Please repeat the listing exactly, with every line intact.

(RECORD EXTRACTS Opens)

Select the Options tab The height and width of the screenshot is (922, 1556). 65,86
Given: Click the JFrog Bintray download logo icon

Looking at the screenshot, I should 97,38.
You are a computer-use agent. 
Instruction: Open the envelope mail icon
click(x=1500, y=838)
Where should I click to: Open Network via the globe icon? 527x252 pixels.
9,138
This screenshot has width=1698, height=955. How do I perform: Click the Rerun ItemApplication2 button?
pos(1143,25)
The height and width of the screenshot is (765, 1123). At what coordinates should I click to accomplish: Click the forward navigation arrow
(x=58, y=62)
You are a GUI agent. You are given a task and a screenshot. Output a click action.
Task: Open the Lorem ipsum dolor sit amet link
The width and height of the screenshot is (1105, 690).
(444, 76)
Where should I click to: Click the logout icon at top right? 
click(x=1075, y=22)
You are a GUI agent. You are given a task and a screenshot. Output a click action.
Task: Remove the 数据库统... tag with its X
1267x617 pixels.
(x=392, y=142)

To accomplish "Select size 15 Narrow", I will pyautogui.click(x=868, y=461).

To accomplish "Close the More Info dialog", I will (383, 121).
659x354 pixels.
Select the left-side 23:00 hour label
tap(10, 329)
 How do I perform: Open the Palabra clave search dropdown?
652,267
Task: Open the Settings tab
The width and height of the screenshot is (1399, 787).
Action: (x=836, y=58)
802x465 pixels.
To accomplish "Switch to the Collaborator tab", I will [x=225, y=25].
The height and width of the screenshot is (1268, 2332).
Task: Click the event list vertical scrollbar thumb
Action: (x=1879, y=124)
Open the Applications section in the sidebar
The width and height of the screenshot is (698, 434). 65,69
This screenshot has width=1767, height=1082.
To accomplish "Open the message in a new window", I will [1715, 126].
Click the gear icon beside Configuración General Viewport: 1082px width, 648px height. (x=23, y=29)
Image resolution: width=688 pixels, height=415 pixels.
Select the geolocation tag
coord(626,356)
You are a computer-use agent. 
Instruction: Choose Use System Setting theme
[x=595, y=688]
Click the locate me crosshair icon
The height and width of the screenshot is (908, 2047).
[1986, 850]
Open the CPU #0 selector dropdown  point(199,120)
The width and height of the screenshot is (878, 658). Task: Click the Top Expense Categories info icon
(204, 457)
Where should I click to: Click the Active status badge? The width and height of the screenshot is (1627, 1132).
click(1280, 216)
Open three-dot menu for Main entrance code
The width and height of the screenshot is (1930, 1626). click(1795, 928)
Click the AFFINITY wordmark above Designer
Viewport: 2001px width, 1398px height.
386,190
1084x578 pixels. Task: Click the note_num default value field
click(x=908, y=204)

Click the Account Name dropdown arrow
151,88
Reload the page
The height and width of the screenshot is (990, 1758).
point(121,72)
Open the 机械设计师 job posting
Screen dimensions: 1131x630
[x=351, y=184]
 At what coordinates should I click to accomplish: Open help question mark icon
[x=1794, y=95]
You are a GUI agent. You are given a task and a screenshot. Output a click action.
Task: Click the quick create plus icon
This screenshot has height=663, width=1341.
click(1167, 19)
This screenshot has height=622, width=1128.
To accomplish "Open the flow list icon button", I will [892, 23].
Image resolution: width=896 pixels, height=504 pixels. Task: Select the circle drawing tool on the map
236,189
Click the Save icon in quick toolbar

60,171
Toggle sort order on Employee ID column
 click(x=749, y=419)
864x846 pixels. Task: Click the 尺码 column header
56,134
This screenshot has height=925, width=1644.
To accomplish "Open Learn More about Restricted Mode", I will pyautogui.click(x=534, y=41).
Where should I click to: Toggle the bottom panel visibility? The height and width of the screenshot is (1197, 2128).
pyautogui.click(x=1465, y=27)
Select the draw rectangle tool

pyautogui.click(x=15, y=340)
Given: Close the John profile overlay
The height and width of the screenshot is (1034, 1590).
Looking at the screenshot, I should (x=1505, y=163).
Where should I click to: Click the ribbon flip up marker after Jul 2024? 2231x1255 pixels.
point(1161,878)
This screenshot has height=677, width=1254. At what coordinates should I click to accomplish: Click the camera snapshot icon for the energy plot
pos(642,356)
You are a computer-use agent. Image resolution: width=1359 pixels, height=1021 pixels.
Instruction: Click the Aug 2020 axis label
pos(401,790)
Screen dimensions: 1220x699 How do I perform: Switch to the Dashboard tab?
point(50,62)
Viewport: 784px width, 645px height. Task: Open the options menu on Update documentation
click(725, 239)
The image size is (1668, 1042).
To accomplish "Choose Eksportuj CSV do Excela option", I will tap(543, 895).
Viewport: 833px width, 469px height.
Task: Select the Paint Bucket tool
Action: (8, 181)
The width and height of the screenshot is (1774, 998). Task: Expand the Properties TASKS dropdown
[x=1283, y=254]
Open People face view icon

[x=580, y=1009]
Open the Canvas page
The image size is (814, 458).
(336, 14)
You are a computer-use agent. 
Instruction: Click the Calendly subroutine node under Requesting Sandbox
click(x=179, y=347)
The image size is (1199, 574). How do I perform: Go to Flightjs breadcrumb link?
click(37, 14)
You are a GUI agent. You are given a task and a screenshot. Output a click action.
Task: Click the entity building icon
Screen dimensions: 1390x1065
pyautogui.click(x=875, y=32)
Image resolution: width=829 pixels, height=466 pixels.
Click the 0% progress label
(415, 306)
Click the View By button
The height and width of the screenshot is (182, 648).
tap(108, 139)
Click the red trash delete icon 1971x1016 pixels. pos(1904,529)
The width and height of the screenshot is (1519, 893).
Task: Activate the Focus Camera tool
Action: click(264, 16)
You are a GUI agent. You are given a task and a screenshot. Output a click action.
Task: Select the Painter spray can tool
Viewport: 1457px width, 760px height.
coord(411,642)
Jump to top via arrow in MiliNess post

(RECORD EXTRACTS Closes)

■ **SOLUTION BELOW**:
Select the Options tab The height and width of the screenshot is (922, 1556). 65,86
Given: Click the JFrog Bintray download logo icon

Looking at the screenshot, I should 97,38.
You are a computer-use agent. 
Instruction: Open the envelope mail icon
click(x=1500, y=838)
Where should I click to: Open Network via the globe icon? 527x252 pixels.
9,138
This screenshot has width=1698, height=955. How do I perform: Click the Rerun ItemApplication2 button?
pos(1143,25)
The height and width of the screenshot is (765, 1123). At what coordinates should I click to accomplish: Click the forward navigation arrow
(x=58, y=62)
You are a GUI agent. You are given a task and a screenshot. Output a click action.
Task: Open the Lorem ipsum dolor sit amet link
The width and height of the screenshot is (1105, 690).
(444, 76)
Where should I click to: Click the logout icon at top right? 
click(x=1075, y=22)
You are a GUI agent. You are given a task and a screenshot. Output a click action.
Task: Remove the 数据库统... tag with its X
1267x617 pixels.
(x=392, y=142)

To accomplish "Select size 15 Narrow", I will pyautogui.click(x=868, y=461).

To accomplish "Close the More Info dialog", I will (383, 121).
659x354 pixels.
Select the left-side 23:00 hour label
tap(10, 329)
 How do I perform: Open the Palabra clave search dropdown?
652,267
Task: Open the Settings tab
The width and height of the screenshot is (1399, 787).
Action: (x=836, y=58)
802x465 pixels.
To accomplish "Switch to the Collaborator tab", I will [x=225, y=25].
The height and width of the screenshot is (1268, 2332).
Task: Click the event list vertical scrollbar thumb
Action: (x=1879, y=124)
Open the Applications section in the sidebar
The width and height of the screenshot is (698, 434). 65,69
This screenshot has width=1767, height=1082.
To accomplish "Open the message in a new window", I will [1715, 126].
Click the gear icon beside Configuración General Viewport: 1082px width, 648px height. (x=23, y=29)
Image resolution: width=688 pixels, height=415 pixels.
Select the geolocation tag
coord(626,356)
You are a computer-use agent. 
Instruction: Choose Use System Setting theme
[x=595, y=688]
Click the locate me crosshair icon
The height and width of the screenshot is (908, 2047).
[1986, 850]
Open the CPU #0 selector dropdown  point(199,120)
The width and height of the screenshot is (878, 658). Task: Click the Top Expense Categories info icon
(204, 457)
Where should I click to: Click the Active status badge? The width and height of the screenshot is (1627, 1132).
click(1280, 216)
Open three-dot menu for Main entrance code
The width and height of the screenshot is (1930, 1626). click(1795, 928)
Click the AFFINITY wordmark above Designer
Viewport: 2001px width, 1398px height.
386,190
1084x578 pixels. Task: Click the note_num default value field
click(x=908, y=204)

Click the Account Name dropdown arrow
151,88
Reload the page
The height and width of the screenshot is (990, 1758).
point(121,72)
Open the 机械设计师 job posting
Screen dimensions: 1131x630
[x=351, y=184]
 At what coordinates should I click to accomplish: Open help question mark icon
[x=1794, y=95]
You are a GUI agent. You are given a task and a screenshot. Output a click action.
Task: Click the quick create plus icon
This screenshot has height=663, width=1341.
click(1167, 19)
This screenshot has height=622, width=1128.
To accomplish "Open the flow list icon button", I will [892, 23].
Image resolution: width=896 pixels, height=504 pixels. Task: Select the circle drawing tool on the map
236,189
Click the Save icon in quick toolbar

60,171
Toggle sort order on Employee ID column
 click(x=749, y=419)
864x846 pixels. Task: Click the 尺码 column header
56,134
This screenshot has height=925, width=1644.
To accomplish "Open Learn More about Restricted Mode", I will pyautogui.click(x=534, y=41).
Where should I click to: Toggle the bottom panel visibility? The height and width of the screenshot is (1197, 2128).
pyautogui.click(x=1465, y=27)
Select the draw rectangle tool

pyautogui.click(x=15, y=340)
Given: Close the John profile overlay
The height and width of the screenshot is (1034, 1590).
Looking at the screenshot, I should (x=1505, y=163).
Where should I click to: Click the ribbon flip up marker after Jul 2024? 2231x1255 pixels.
point(1161,878)
This screenshot has height=677, width=1254. At what coordinates should I click to accomplish: Click the camera snapshot icon for the energy plot
pos(642,356)
You are a computer-use agent. Image resolution: width=1359 pixels, height=1021 pixels.
Instruction: Click the Aug 2020 axis label
pos(401,790)
Screen dimensions: 1220x699 How do I perform: Switch to the Dashboard tab?
point(50,62)
Viewport: 784px width, 645px height. Task: Open the options menu on Update documentation
click(725, 239)
The image size is (1668, 1042).
To accomplish "Choose Eksportuj CSV do Excela option", I will tap(543, 895).
Viewport: 833px width, 469px height.
Task: Select the Paint Bucket tool
Action: (8, 181)
The width and height of the screenshot is (1774, 998). Task: Expand the Properties TASKS dropdown
[x=1283, y=254]
Open People face view icon

[x=580, y=1009]
Open the Canvas page
The image size is (814, 458).
(336, 14)
You are a computer-use agent. 
Instruction: Click the Calendly subroutine node under Requesting Sandbox
click(x=179, y=347)
The image size is (1199, 574). How do I perform: Go to Flightjs breadcrumb link?
click(37, 14)
You are a GUI agent. You are given a task and a screenshot. Output a click action.
Task: Click the entity building icon
Screen dimensions: 1390x1065
pyautogui.click(x=875, y=32)
Image resolution: width=829 pixels, height=466 pixels.
Click the 0% progress label
(415, 306)
Click the View By button
The height and width of the screenshot is (182, 648).
tap(108, 139)
Click the red trash delete icon 1971x1016 pixels. pos(1904,529)
The width and height of the screenshot is (1519, 893).
Task: Activate the Focus Camera tool
Action: click(264, 16)
You are a GUI agent. You are given a task and a screenshot. Output a click action.
Task: Select the Painter spray can tool
Viewport: 1457px width, 760px height.
coord(411,642)
Jump to top via arrow in MiliNess post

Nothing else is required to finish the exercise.